Et parmi ces mesures, celle-ci : « Au vu des manquements graves à son devoir d’indépendance (…), soumettre Monsieur Stevens à la procédure de levée de son mandat (…) ». David Stevens, soit l’un des 5 directeurs de l’APD, mais qui en assume surtout la présidence. Que lui reprochent les deux directrices ? Globalement, de « dépouiller l’APD de ses prérogatives » et d’en faire « un organe inopérant ». Rien de moins.
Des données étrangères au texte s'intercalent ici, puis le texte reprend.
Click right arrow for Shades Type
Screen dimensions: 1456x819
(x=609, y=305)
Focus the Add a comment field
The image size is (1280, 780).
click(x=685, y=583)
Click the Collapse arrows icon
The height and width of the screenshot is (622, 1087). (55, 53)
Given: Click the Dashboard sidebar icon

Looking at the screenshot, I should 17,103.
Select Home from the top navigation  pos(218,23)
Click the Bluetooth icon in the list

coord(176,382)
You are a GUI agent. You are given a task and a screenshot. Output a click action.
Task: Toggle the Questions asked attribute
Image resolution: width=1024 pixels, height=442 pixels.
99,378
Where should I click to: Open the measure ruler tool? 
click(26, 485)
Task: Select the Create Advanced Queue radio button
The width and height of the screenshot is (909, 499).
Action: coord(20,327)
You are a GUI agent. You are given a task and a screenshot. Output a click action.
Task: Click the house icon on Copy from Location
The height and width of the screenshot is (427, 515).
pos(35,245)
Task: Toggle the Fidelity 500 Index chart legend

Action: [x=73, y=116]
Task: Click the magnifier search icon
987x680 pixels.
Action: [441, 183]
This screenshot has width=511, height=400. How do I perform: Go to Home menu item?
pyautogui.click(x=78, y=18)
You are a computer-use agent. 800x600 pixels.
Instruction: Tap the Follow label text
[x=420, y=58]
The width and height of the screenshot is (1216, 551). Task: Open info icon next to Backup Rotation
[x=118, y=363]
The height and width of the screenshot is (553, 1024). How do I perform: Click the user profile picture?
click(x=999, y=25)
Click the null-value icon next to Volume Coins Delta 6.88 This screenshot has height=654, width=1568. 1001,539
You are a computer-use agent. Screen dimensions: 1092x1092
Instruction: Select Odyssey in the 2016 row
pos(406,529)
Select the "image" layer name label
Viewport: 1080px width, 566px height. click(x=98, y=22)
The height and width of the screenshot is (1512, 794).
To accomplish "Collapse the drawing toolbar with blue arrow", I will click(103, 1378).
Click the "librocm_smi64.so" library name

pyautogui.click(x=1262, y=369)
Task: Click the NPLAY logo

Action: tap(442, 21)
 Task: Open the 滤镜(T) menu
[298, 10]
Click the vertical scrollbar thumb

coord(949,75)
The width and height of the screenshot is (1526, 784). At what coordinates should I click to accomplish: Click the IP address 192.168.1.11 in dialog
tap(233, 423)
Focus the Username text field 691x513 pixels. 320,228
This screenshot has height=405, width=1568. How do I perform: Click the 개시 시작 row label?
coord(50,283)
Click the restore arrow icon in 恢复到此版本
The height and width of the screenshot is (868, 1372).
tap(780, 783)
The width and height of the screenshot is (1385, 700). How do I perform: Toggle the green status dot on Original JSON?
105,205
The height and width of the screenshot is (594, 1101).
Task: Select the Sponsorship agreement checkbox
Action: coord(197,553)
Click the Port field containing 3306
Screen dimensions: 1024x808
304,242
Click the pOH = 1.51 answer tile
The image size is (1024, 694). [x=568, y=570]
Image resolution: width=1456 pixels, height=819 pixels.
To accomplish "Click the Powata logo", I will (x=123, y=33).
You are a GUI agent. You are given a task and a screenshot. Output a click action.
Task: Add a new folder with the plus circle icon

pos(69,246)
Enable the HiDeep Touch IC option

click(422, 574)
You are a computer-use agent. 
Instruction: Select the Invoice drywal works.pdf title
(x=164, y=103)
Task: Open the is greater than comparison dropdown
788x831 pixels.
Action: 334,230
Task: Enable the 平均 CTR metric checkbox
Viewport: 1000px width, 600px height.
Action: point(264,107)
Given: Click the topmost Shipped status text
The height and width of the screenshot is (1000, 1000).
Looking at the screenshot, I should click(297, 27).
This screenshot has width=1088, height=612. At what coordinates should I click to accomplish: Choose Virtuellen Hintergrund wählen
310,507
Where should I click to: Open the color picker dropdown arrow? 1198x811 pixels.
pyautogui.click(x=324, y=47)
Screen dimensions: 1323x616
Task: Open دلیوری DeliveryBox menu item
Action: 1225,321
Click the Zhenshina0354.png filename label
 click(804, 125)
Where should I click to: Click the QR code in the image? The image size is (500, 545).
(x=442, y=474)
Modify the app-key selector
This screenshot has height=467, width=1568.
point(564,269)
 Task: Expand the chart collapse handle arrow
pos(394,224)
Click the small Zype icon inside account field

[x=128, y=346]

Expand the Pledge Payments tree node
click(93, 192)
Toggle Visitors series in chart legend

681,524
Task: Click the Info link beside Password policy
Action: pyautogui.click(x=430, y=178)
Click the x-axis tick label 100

Le courrier fait, notamment, état « d’agissements problématiques » dans le chef de David Stevens, comme le fait d’utiliser « ses pouvoirs et moyens pour conclure des arrangements avec des personnes tierces », ce qui amène « l’APD à agir en contrariété avec la loi ». Le président de l’Autorité passerait « outre les décisions prises en comité de direction ». Notamment afin d’octroyer « des traitements de faveur, outrepassant ses compétences ». Ce fut le cas, relève le courrier, « au moins à deux reprises », dans des affaires impliquant « des personnalités influentes ». En vrac, tant la liste est longue, il est aussi reproché à David Stevens d’exercer une « forme de travail d’usure du comité de direction sur des questions visant à réduire les compétences de l’APD via des arrangements illégaux », de faire appel à des consultants externes pour « confirmer la légalité» de certaines de ses actions pourtant « remises en question par le comité de direction ».
Ou encore, d’avoir placé l’APD et ses codirecteurs «dans une situation évi- dente de conflit d’intérêts ».
En cause : le fait que David Stevens participait à la « taskforce » mise en place par l’ex-ministre Philippe De Backer dans le cadre de la gestion de la crise sanitaire sur la question du traçage. Et dont les décisions devaient être soumises, pour avis, à l’autorité qu’il dirige lui-même. Ces doutes sur l’indépendance de l’APD avaient déjà été dénoncés dans une lettre ouverte de la Ligue des droits humains, le 23 juin dernier.
Audition à huis clos
Mercredi prochain, la commission Justice de la Chambre procédera à une audition à huis clos des 5 directeurs de l’APD.
David Stevens « nie formellement les accusations à son encontre », soulignant qu’il s’agit de « faits supposés », où « aucun commencement de preuve n’est fourni ». Contacté, le président de l’APD nous confie en outre: «Malheureusement, je ne peux nier les tensions au sein du comité exécutif. Elles seront bientôt traitées par la Chambre avec la confidentialité nécessaire. Je ne juge donc pas approprié de répondre maintenant aux déclarations. Je suis convaincu que le Parlement traitera ce dossier de manière sereine et prendra les mesures appropriées pour rétablir la paix. »
Contactées également, Alexandra Jaspar et Charlotte Dereppe ont réagi par mail : « Nous avons adressé un courrier confidentiel au Parlement. Nous regrettons que celui-ci ait fuité. Nous n’avons pas de commentaires à ce stade, nous nous exprimerons devant les députés. » Dans leur courrier commun, les deux directrices affirment toutefois être en mesure de fournir «tous les documents confirmant les agissements graves» qu’elles dénoncent.